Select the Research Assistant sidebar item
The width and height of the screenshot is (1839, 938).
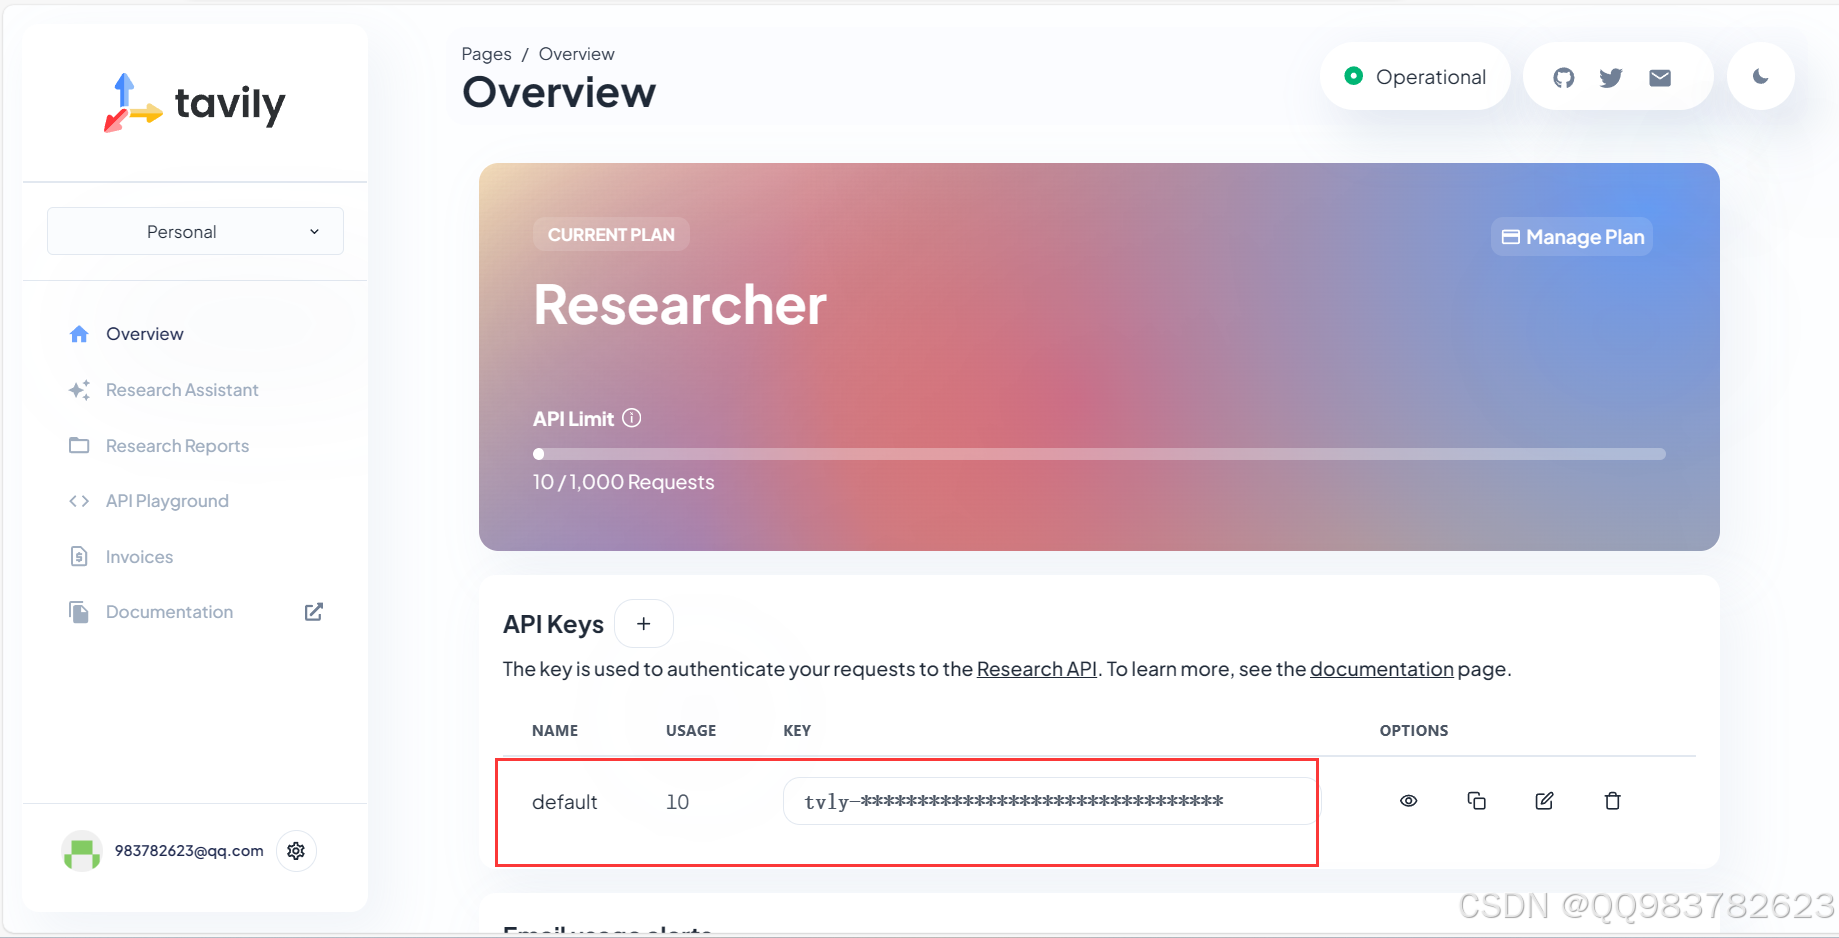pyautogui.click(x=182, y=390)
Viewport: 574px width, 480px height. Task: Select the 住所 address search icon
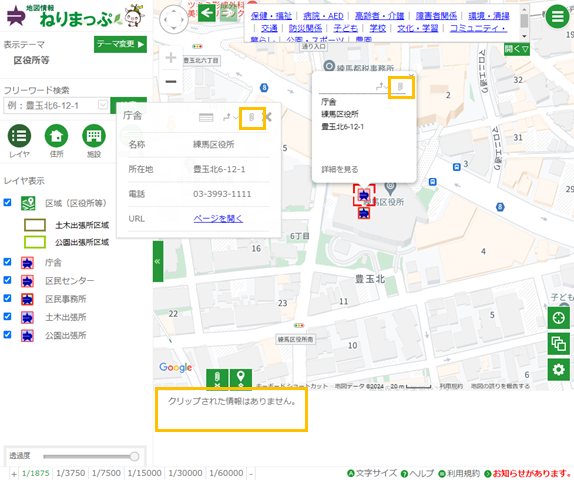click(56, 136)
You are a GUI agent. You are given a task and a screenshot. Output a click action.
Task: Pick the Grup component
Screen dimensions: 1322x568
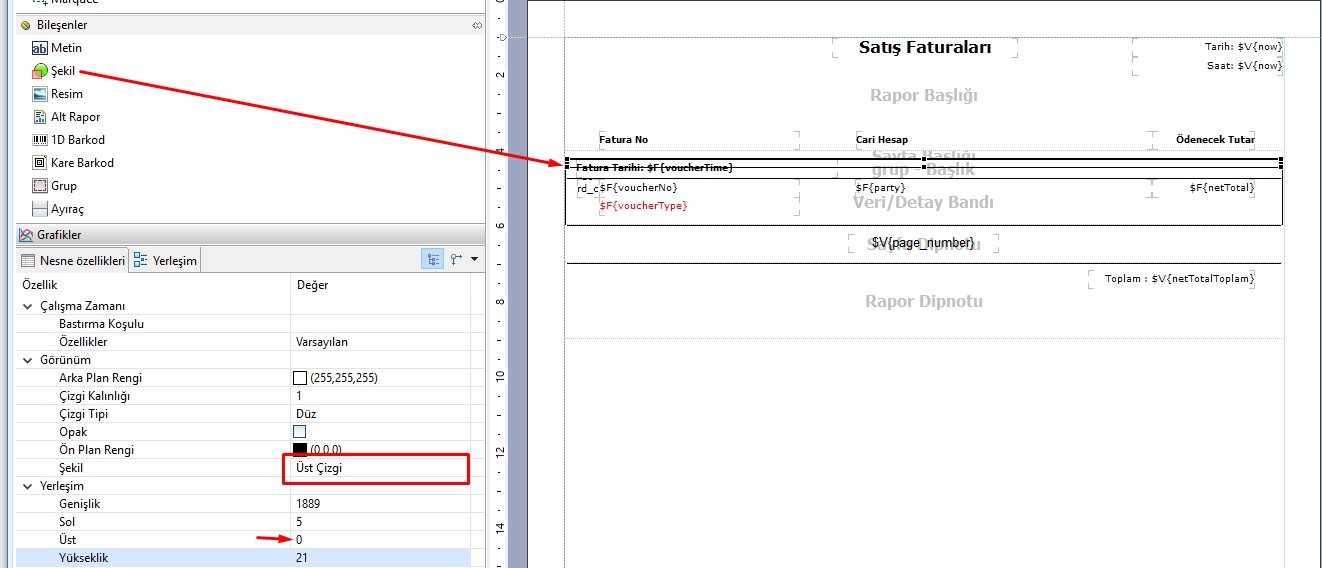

###

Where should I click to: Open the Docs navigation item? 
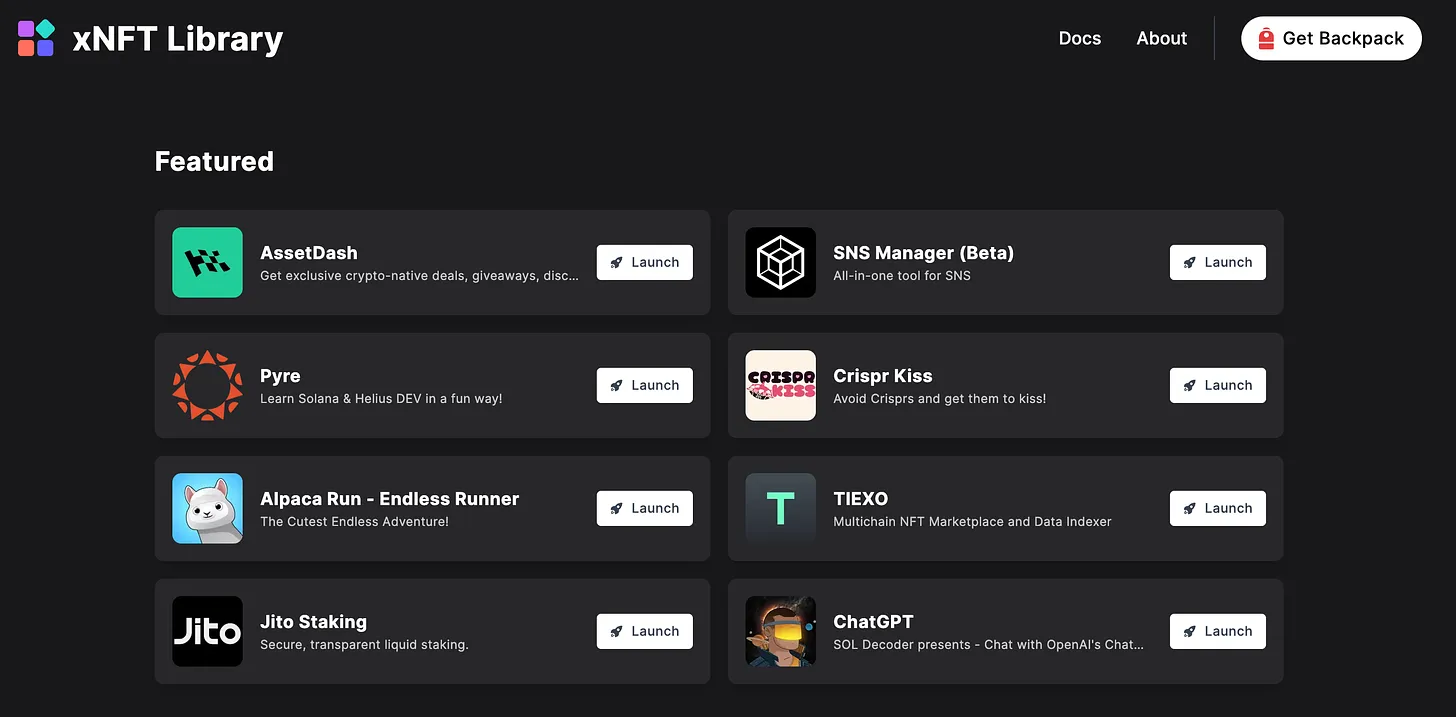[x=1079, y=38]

###

» **Task objective**: Update the records from the line with "Where should I" up to and including the line with "[x=1079, y=38]", replacing "Docs" with "Guides" and keeping everything else the same. Leave the pictures out of your answer.

» **Response to the task**:
Where should I click to: Open the Guides navigation item? 
[x=1079, y=38]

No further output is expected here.